Jaypirca (pirtobrutinib) received US FDA approval for the treatment of advanced Mantle Cell Lymphoma in 2019 and expanded approval to CLL and SLL in 2023. Preliminary results of a trial evaluating Jaypirca – an investigational Bruton’s tyrosine kinase (BTK) inhibitor were initially released at the December 2019 American Society of Hematology Annual Meeting. At all doses studied, Jaypirca delivered objective responses in patients who had received diverse prior therapies and had exhibited acquired resistance. Approval was based on results from the BRUIN clinical trial.

About Jaypirca (pirtobrutinib)
Jaypirca is a highly selective, non-covalent BTK inhibitor. BTK plays a key role in the B-cell antigen receptor signaling pathway, which is required for the development, activation and survival of normal white blood cells, and malignant B-cells. BTK is a validated molecular target found across numerous B-cell leukemias and lymphomas including chronic lymphocytic leukemia (CLL), Waldenstrom macroglobulinemia, mantle cell lymphoma and marginal zone lymphoma. Currently available BTK inhibitors irreversibly inhibit BTK however the long-term effectiveness of these therapies has been limited by acquired resistance, most commonly through BTK C481 mutations, and intolerance, due to off target inhibition of other cellular targets. Jaypirca was designed to reversibly bind BTK, preserve activity in the presence of the C481 acquired resistance mutations, and avoid off-target kinases that have complicated the development of both covalent and investigational non-covalent BTK inhibitors.
BRUIN Phase 1/2 Trial
The BRUIN clinical trial which began enrolling patients in March 2019 is a dose escalation and expansion clinical trial designed to determine the recommended dose for further clinical study and the safety of Jaypirca in patients with B-cell leukemias and lymphomas.

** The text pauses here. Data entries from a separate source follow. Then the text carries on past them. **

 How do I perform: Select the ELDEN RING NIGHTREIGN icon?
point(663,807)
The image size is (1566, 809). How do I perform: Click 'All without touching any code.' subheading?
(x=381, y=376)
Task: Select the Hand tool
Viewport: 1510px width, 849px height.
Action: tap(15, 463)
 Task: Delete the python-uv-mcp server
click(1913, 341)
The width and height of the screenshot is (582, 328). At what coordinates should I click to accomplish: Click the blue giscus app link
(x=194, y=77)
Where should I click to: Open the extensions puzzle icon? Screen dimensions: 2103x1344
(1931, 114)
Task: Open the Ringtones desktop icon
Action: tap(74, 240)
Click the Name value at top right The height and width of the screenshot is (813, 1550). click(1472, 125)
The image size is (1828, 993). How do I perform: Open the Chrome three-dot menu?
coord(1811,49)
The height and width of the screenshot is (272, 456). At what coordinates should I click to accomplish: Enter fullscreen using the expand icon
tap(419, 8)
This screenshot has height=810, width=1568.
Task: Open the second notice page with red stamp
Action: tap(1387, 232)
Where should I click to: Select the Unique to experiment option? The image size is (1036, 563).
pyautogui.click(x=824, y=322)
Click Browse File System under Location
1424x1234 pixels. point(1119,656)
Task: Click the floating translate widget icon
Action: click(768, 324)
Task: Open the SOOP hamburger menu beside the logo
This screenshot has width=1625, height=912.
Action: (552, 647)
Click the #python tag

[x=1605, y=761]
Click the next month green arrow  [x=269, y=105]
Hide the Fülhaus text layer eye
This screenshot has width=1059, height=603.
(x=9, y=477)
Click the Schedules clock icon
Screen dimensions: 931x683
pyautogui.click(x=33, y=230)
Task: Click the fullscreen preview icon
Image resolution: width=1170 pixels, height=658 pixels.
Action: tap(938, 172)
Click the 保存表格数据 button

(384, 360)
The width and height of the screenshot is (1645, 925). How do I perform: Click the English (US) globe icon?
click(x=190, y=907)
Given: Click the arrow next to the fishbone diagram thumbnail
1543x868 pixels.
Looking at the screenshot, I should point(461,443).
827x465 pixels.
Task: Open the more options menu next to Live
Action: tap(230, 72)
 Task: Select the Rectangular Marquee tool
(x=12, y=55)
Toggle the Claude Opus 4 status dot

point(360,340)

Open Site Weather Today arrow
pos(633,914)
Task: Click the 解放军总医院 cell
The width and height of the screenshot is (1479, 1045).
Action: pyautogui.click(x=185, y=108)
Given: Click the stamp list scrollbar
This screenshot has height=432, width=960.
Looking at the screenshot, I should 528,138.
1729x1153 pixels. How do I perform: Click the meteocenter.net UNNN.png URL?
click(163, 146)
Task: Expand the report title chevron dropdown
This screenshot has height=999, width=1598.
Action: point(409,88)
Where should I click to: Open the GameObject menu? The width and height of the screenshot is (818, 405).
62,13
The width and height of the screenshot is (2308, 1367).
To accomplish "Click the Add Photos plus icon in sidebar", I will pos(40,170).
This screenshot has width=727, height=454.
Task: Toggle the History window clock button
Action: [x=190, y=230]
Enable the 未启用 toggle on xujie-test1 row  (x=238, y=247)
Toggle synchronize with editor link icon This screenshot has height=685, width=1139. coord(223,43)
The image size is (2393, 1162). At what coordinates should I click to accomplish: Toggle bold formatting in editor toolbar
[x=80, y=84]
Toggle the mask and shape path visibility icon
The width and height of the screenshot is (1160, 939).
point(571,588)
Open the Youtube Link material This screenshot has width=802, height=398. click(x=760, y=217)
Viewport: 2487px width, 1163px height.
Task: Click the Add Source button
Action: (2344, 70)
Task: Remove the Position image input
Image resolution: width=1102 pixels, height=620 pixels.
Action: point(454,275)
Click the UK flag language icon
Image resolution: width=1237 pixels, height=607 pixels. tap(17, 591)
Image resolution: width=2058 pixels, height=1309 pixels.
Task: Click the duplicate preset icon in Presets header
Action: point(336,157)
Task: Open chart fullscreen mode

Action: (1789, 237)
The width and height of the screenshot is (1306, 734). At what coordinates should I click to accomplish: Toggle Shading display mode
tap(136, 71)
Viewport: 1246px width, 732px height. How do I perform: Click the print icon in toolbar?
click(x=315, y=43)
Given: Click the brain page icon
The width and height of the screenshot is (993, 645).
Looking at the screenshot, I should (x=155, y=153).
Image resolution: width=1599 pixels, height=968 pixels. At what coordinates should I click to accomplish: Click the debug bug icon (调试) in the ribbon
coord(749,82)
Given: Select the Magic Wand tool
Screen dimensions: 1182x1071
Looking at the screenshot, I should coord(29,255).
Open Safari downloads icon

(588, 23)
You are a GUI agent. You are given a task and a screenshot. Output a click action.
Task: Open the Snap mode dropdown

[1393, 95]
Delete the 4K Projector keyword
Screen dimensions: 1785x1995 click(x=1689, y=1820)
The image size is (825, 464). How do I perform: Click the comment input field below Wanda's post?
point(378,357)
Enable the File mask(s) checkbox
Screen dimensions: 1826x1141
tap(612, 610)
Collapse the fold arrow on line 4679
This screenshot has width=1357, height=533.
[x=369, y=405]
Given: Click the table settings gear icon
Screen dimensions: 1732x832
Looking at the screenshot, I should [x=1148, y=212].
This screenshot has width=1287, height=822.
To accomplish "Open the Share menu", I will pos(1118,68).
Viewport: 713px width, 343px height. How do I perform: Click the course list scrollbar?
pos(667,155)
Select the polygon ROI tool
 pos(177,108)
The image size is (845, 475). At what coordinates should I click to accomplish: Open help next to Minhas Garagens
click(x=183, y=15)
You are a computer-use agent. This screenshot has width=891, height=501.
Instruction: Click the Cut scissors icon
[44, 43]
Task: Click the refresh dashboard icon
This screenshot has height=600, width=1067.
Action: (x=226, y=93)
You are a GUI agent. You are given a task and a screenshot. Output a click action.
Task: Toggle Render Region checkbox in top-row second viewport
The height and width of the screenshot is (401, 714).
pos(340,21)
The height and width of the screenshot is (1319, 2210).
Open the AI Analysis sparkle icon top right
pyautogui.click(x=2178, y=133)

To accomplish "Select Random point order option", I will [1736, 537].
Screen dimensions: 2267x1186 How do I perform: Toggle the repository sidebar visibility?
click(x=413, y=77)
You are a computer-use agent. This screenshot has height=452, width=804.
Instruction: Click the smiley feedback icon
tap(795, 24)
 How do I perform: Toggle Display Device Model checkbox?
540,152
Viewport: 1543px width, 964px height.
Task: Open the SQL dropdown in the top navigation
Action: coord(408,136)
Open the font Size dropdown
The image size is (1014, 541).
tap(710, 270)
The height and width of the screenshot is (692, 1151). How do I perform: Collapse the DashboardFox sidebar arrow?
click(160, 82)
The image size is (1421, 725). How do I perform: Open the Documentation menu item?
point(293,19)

Results of the initial 28 patients enrolled to five dose escalation groups were released at the 2019 American Society of Hematology annual meeting. There were 16 patients with CLL, eight patients with MCL, two patients with Waldenstrom macroglobulinemia, one patient with diffuse large B-cell lymphoma (DLBCL), and one patient with marginal zone lymphoma (MZL). Seventy-five percent of the CLL and 88% of the MCL patients had received at least one prior BTK inhibitor.
Responses were observed across all dose levels:
- 77% of CLL patients responded to treatment with evidence of deepening response over time. Responses were observed in patients with acquired resistance to prior BTK therapy (those with and without C481S mutations), in patients who were intolerant to prior BTK therapy, and in patients with acquired resistance to prior BCL2 therapy.
- 50% of MCL patients responded to treatment including patients that failed prior BTK therapy.
In the phase II portion of BRUIN, 120 patients with MCL previously treated with a BTK inhibitor were evaluated. Patients had a median of 3 prior lines of therapy, with 93% having 2 or more prior lines. The most common prior BTK inhibitors received were ibrutinib (67%), acalabrutinib (30%), and zanubrutinib (8%); 83% had discontinued their last BTK inhibitor due to refractory or progressive disease.
Overall 50% of the MCL patients responded to treatment with Jaypirca, 13% with a complete response. The estimated median duration of response was 8.3 months.
Chronic lymphocytic leukemia and small lymphocytic lymphoma
The Food and Drug Administration expanded approval to Jaypirca for adults with chronic lymphocytic leukemia or small lymphocytic lymphoma (CLL/SLL) who have received at least two prior lines of therapy, including a BTK inhibitor and a BCL-2 inhibitor. The median duration of response was 12.2 months.

The most common side effects were fatigue, musculoskeletal pain, diarrhea, edema, shortness of breath, pneumonia, and low blood counts. The prescribing information includes warnings and precautions for infections, hemorrhage, cytopenias, atrial fibrillation and flutter, and second primary malignancies.
Jaypirca is a novel BTK inhibitor with promising clinical activity in patients with lymphoid cancers that is active in patients who have developed resistance to other BTK inhibitors. Additional evaluation is ongoing beyond MCL at the recommended dose to further define safety and effectiveness.